• **Aim of the exercise**
Retype, exactly and with nothing added, the lines from the one showing "How do I perform: Click" through the final line of the material. Omit pictures.
◇ ◇ ◇ ◇ ◇ ◇ ◇
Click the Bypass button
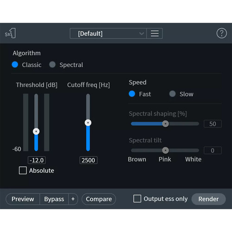Screen dimensions: 232x232 pyautogui.click(x=54, y=199)
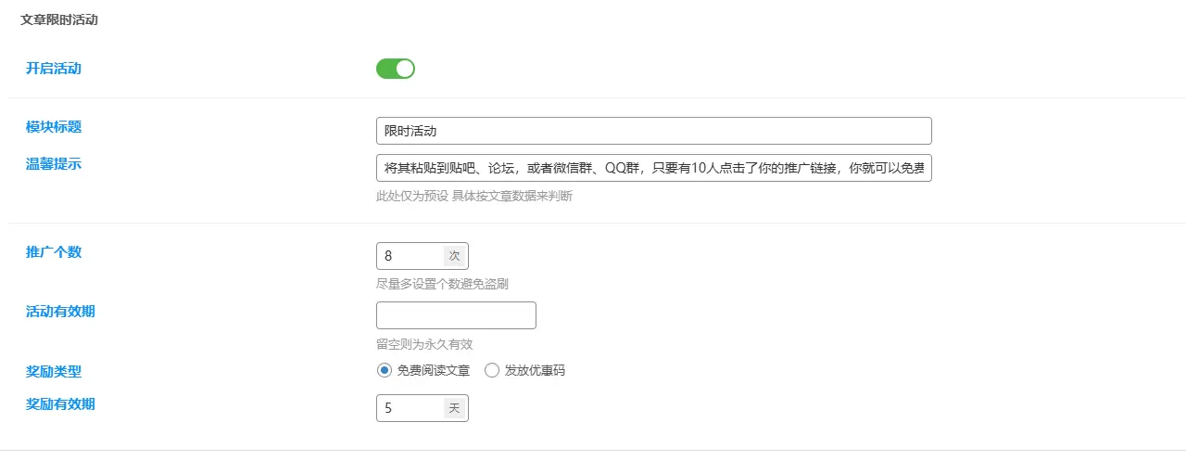
Task: Focus the 推广个数 number field showing 8
Action: pos(410,255)
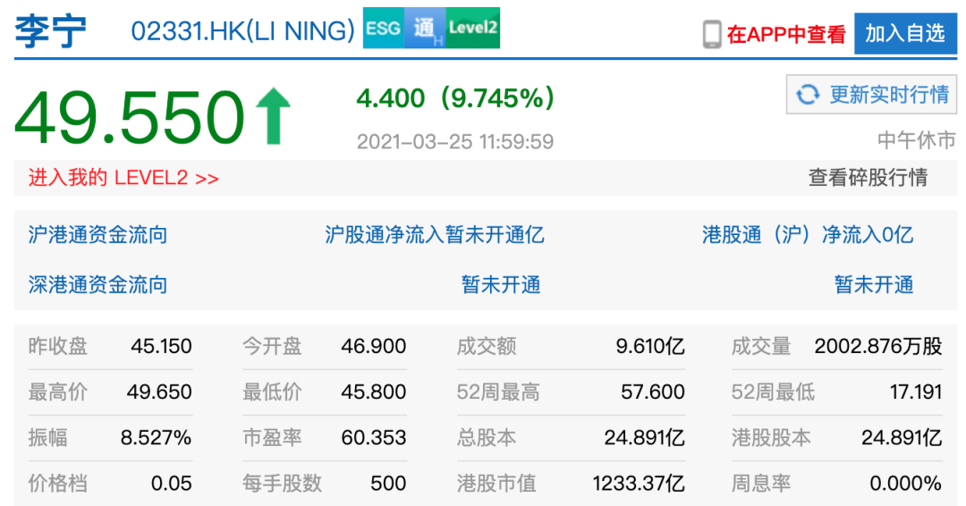Click the mobile phone icon
The image size is (966, 506).
(712, 34)
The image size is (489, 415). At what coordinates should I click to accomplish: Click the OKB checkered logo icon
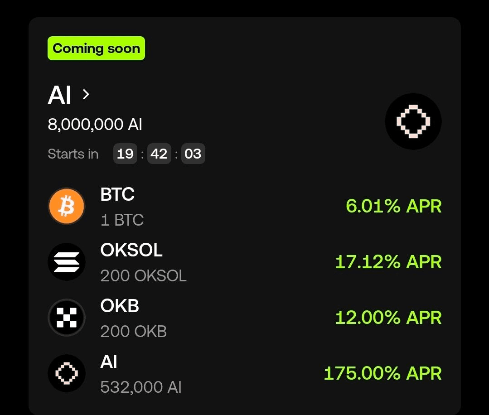coord(67,318)
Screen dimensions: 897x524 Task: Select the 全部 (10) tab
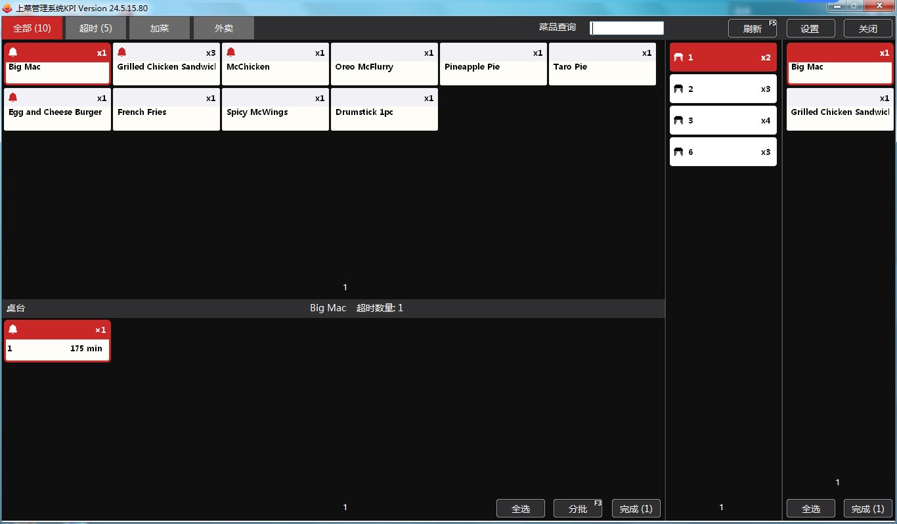pyautogui.click(x=32, y=28)
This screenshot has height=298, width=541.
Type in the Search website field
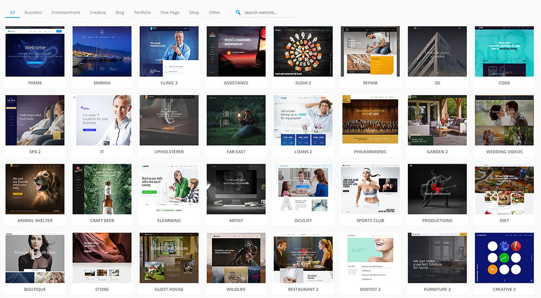point(268,12)
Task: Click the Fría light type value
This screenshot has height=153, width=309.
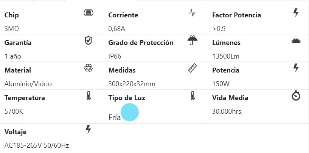Action: (114, 117)
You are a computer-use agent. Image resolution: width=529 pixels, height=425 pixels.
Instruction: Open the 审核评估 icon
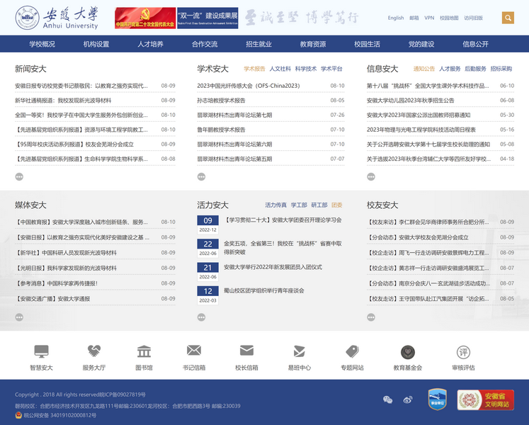[x=463, y=352]
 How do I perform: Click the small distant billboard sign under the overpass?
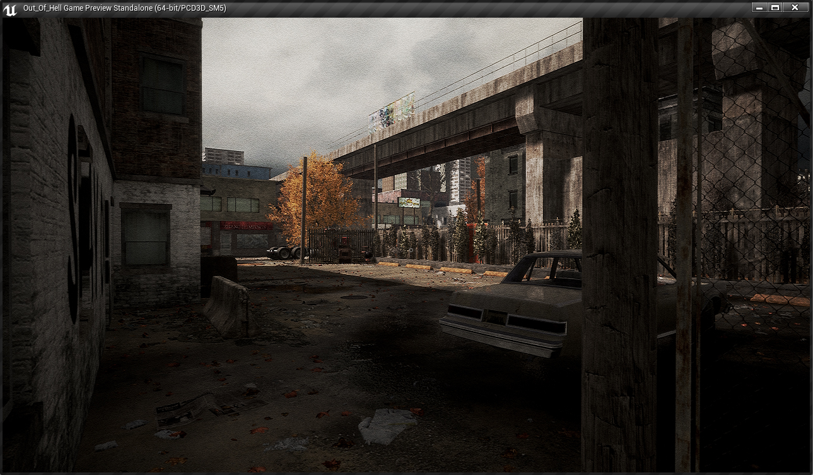tap(409, 202)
◇ ◇ ◇ ◇ ◇ ◇ ◇
• **Written answer**
 How do I perform: Click the small distant billboard sign under the overpass?
tap(409, 202)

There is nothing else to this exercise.